Records from a data collection:
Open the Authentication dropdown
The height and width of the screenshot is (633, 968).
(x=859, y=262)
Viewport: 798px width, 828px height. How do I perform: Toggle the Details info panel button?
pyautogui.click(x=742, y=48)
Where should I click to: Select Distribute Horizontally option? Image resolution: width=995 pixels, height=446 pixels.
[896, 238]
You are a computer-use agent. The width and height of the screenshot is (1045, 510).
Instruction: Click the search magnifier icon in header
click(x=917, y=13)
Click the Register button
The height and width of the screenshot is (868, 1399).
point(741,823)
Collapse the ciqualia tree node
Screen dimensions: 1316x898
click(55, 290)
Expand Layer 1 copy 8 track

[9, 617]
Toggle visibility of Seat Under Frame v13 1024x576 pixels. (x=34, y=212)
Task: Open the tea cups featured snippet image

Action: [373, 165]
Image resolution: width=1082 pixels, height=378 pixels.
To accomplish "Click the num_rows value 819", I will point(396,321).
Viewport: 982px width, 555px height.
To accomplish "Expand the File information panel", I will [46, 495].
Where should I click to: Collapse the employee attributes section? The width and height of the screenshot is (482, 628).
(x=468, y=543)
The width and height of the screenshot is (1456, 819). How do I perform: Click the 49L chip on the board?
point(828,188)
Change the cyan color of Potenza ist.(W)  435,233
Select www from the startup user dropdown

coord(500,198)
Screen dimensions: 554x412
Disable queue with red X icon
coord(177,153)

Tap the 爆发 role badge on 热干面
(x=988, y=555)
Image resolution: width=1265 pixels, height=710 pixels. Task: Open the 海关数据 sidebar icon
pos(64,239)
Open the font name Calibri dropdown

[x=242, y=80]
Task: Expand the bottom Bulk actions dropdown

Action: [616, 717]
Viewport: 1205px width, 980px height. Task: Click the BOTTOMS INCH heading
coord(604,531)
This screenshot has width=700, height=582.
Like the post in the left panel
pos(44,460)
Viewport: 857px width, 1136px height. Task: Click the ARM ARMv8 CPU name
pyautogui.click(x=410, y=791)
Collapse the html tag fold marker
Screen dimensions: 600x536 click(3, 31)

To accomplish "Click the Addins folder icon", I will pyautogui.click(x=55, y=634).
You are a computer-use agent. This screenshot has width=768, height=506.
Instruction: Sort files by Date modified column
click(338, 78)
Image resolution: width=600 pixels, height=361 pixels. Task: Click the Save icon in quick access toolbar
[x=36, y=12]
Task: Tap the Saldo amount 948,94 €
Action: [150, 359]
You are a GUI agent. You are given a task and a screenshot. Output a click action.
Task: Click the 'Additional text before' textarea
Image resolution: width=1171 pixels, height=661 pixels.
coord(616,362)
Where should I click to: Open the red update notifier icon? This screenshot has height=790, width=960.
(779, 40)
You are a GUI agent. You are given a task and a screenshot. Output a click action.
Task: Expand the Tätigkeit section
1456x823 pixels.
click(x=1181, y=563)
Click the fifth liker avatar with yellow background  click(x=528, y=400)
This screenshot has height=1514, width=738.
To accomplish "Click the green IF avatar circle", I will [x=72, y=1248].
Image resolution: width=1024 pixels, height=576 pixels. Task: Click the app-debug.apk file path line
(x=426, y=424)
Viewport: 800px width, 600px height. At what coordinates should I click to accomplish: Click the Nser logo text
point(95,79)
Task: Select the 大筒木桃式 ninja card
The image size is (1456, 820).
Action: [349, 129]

*Problem requirements:*
This exercise requires the entries above to be restated exactly.

*Problem solution:*
Open the Authentication dropdown
The height and width of the screenshot is (633, 968).
(x=859, y=262)
Viewport: 798px width, 828px height. How do I perform: Toggle the Details info panel button?
pyautogui.click(x=742, y=48)
Where should I click to: Select Distribute Horizontally option? Image resolution: width=995 pixels, height=446 pixels.
[896, 238]
You are a computer-use agent. The width and height of the screenshot is (1045, 510).
Instruction: Click the search magnifier icon in header
click(x=917, y=13)
Click the Register button
The height and width of the screenshot is (868, 1399).
point(741,823)
Collapse the ciqualia tree node
Screen dimensions: 1316x898
click(55, 290)
Expand Layer 1 copy 8 track

[9, 617]
Toggle visibility of Seat Under Frame v13 1024x576 pixels. (x=34, y=212)
Task: Open the tea cups featured snippet image

Action: [373, 165]
Image resolution: width=1082 pixels, height=378 pixels.
To accomplish "Click the num_rows value 819", I will point(396,321).
Viewport: 982px width, 555px height.
To accomplish "Expand the File information panel", I will [46, 495].
Where should I click to: Collapse the employee attributes section? The width and height of the screenshot is (482, 628).
(x=468, y=543)
The width and height of the screenshot is (1456, 819). How do I perform: Click the 49L chip on the board?
point(828,188)
Change the cyan color of Potenza ist.(W)  435,233
Select www from the startup user dropdown

coord(500,198)
Screen dimensions: 554x412
Disable queue with red X icon
coord(177,153)

Tap the 爆发 role badge on 热干面
(x=988, y=555)
Image resolution: width=1265 pixels, height=710 pixels. Task: Open the 海关数据 sidebar icon
pos(64,239)
Open the font name Calibri dropdown

[x=242, y=80]
Task: Expand the bottom Bulk actions dropdown

Action: [616, 717]
Viewport: 1205px width, 980px height. Task: Click the BOTTOMS INCH heading
coord(604,531)
This screenshot has width=700, height=582.
Like the post in the left panel
pos(44,460)
Viewport: 857px width, 1136px height. Task: Click the ARM ARMv8 CPU name
pyautogui.click(x=410, y=791)
Collapse the html tag fold marker
Screen dimensions: 600x536 click(3, 31)

To accomplish "Click the Addins folder icon", I will pyautogui.click(x=55, y=634).
You are a computer-use agent. This screenshot has width=768, height=506.
Instruction: Sort files by Date modified column
click(338, 78)
Image resolution: width=600 pixels, height=361 pixels. Task: Click the Save icon in quick access toolbar
[x=36, y=12]
Task: Tap the Saldo amount 948,94 €
Action: [150, 359]
You are a GUI agent. You are given a task and a screenshot. Output a click action.
Task: Click the 'Additional text before' textarea
Image resolution: width=1171 pixels, height=661 pixels.
coord(616,362)
Where should I click to: Open the red update notifier icon? This screenshot has height=790, width=960.
(779, 40)
You are a GUI agent. You are given a task and a screenshot. Output a click action.
Task: Expand the Tätigkeit section
1456x823 pixels.
click(x=1181, y=563)
Click the fifth liker avatar with yellow background  click(x=528, y=400)
This screenshot has height=1514, width=738.
To accomplish "Click the green IF avatar circle", I will [x=72, y=1248].
Image resolution: width=1024 pixels, height=576 pixels. Task: Click the app-debug.apk file path line
(x=426, y=424)
Viewport: 800px width, 600px height. At what coordinates should I click to accomplish: Click the Nser logo text
point(95,79)
Task: Select the 大筒木桃式 ninja card
The image size is (1456, 820).
Action: [349, 129]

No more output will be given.